An arrest document obtained by ABC News shows that the 16-year-old boy was charged by Lakeland police with trespassing, two counts of battery on a police officer, and resisting an officer with violence.

Christopher McKee, one of the two officers who arrested the people on May 26, said in a police report that he was reacting to a 911 call from the apartment complex management who said that people who weren’t tenants shouldn’t have been at the apartment pool. When the police came, the manager of the apartment complex told them that everyone who wasn’t living there was breaking the law.

Under oath, McKee said, “I gave [the subject] several more legal orders to leave the property or he would be arrested.” “[The subject] kept ignoring my commands and put his hand on my face while saying, ‘I don’t have to talk to you.'” At this point, I chose to arrest the person for trespassing.

The police officer writes in the report that the teen hit the officer in the face with a locked fist after being touched to take him into custody. ABC News got a video of the event from a cell phone. It shows two police officers punching, pulling the teen’s hair, and tasing him before he agrees to be handcuffed. The video doesn’t show what happened before the accident.

The boy’s mother, Ja’Tae Lewis, told ABC News that her son and his friends were leaving the land because police told them to. After them, one of the cops told her son that the next time he came to the complex, he should work out his “fat a–” at the gym instead of the pool.

Lewis said that her son told her he was rude to the police officer and doesn’t remember what he said.

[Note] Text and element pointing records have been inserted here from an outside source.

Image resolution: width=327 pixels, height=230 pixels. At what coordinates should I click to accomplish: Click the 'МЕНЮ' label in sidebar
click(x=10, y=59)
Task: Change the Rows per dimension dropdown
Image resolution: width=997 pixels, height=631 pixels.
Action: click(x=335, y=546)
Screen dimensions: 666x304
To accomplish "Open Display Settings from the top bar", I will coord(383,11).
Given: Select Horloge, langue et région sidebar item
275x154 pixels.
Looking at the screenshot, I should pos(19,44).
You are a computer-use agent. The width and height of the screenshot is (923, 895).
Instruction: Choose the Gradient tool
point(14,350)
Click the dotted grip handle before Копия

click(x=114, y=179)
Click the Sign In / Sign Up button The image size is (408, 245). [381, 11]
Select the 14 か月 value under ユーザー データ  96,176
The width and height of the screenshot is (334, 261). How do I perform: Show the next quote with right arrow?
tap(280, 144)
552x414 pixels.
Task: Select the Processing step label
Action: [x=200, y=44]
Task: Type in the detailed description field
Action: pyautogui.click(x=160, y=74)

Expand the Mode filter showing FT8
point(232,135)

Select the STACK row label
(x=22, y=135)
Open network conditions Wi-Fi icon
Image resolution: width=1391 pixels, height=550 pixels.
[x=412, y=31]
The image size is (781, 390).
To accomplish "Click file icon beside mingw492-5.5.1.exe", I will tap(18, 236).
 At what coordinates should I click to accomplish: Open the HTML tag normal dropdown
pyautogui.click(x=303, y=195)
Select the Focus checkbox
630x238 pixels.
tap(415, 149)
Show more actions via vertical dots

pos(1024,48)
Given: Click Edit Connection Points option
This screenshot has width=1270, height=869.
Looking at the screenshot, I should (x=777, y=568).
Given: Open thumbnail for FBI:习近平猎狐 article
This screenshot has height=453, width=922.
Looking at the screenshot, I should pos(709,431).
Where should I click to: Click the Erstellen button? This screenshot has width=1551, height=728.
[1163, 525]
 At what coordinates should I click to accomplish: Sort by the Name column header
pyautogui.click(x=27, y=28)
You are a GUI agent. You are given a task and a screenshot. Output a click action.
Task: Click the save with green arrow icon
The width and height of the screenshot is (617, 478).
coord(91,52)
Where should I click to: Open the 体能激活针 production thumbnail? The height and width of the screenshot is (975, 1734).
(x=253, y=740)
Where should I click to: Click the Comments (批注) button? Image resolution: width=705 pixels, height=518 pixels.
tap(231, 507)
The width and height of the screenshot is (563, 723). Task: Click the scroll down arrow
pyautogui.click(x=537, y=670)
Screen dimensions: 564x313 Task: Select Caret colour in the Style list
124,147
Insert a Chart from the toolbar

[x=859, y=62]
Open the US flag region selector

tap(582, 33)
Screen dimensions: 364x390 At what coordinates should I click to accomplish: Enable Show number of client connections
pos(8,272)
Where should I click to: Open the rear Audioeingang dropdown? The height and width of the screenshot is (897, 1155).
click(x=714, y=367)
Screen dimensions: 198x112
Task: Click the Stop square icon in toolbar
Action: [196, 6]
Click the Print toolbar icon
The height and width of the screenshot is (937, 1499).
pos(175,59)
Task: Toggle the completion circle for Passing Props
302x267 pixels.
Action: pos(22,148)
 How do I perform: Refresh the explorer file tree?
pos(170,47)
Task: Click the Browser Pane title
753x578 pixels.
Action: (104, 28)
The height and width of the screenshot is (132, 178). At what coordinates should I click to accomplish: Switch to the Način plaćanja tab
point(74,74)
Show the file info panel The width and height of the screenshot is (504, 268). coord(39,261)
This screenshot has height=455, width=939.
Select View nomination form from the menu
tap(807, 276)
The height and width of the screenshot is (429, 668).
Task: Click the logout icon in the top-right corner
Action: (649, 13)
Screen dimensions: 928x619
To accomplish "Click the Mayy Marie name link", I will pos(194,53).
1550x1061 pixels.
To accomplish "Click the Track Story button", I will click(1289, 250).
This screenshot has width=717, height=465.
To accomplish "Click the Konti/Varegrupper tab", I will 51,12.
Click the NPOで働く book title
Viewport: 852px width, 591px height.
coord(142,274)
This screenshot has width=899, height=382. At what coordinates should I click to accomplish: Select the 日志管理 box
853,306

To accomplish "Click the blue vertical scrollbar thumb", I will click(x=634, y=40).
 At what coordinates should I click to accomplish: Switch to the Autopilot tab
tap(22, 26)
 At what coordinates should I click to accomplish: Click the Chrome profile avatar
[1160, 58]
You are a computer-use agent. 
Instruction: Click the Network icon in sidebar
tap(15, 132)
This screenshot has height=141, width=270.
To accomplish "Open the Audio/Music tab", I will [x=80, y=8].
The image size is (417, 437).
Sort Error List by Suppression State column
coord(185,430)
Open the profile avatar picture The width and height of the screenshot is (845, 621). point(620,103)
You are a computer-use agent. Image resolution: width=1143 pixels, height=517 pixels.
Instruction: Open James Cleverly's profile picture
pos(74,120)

Lewis says that the officer then walked up to her son and her son put his hand up to the officer’s face to show that he was not close. Based on Lewis, that’s when the cop got physical with her son.

For now, Lakeland police told ABC News that the public cannot see the body camera video of the event. The arrest document says that the teen was taken to a nearby hospital and then to a juvenile assessment center.

ABC News was told by Lakeland police that Chief of Police Sam Taylor had already asked for an internal review by our Office of Professional Standards. “We will not be able to release any other material related to this case until the administrative review is closed.”